Is there a way for us to test this? Or even if the model isn't open source, I'd pay $1 to upload a capture from my wifi card on my linux box and upload it to the researchers and have them generate a picture and see if it's accurate
That is not how it works. The images of the room are included in the generative training model. The wifi is "just" helping identify the locations of objects in the room.
If you uploaded a random room to the model without retraining it, you wouldn't get anything as accurate as the images in the paper.

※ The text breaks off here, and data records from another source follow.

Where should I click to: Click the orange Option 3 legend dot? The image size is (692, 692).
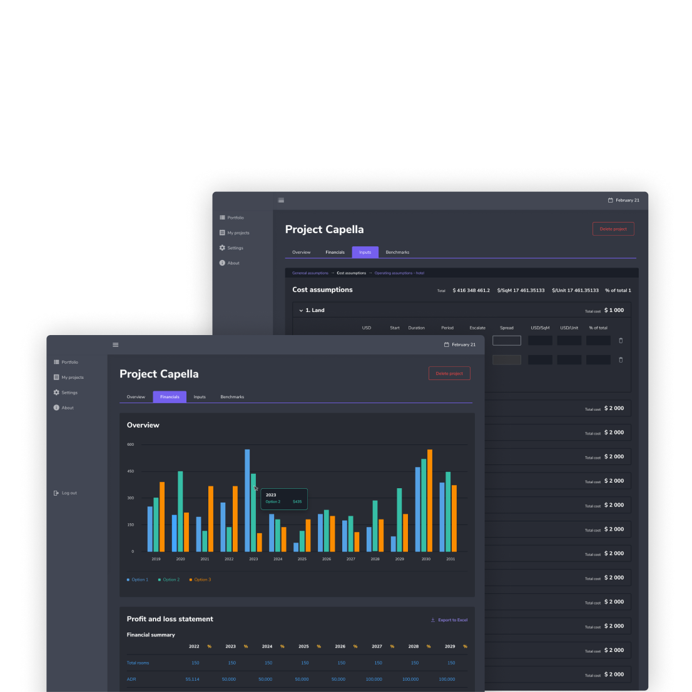coord(191,579)
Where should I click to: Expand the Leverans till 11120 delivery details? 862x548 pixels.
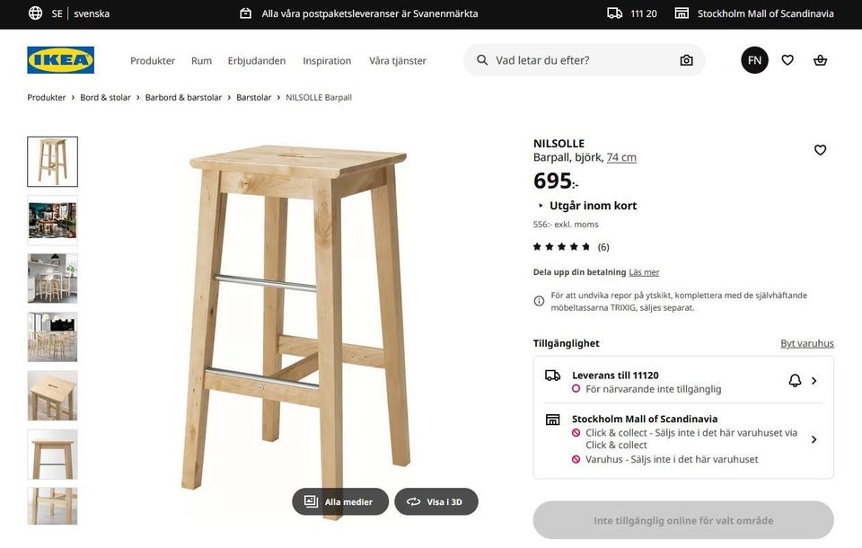pos(814,380)
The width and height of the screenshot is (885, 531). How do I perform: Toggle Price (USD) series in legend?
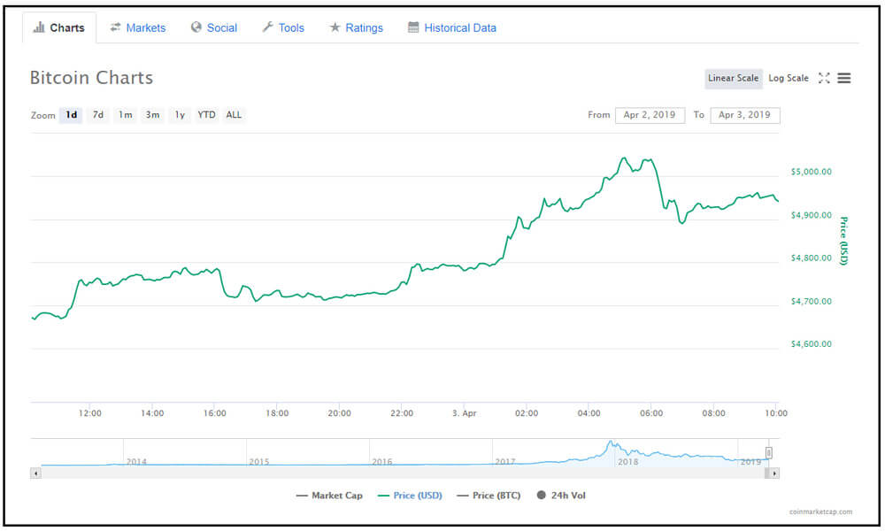[410, 496]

Yeah this seems too insane to be true. I understand that wifi signal strength etc. is heavily impacted by the contents of a room, but even so it seems farfetched that there is enough information in its distortion to lead to these results.
A lot of wifi sensing results that have high-dimensional outputs are usually using wideband links... your average wifi connection uses 20MHz of bandwidth and is transmitting on 48 spaced out frequencies. In the paper, we use 160MHz with effectively 1992 input data points. This still isn't enough to predict a 3x512x512 image well enough, which motivated predicting 4x64x64 latent embeddings instead.
The more space you take up in the frequency domain, the higher your resolution in the time domain is. Wifi sensing results that detect heart rate or breathing, for example, use even larger bandwidth, to the point where it'd be more accurate to call them radars than wifi access points.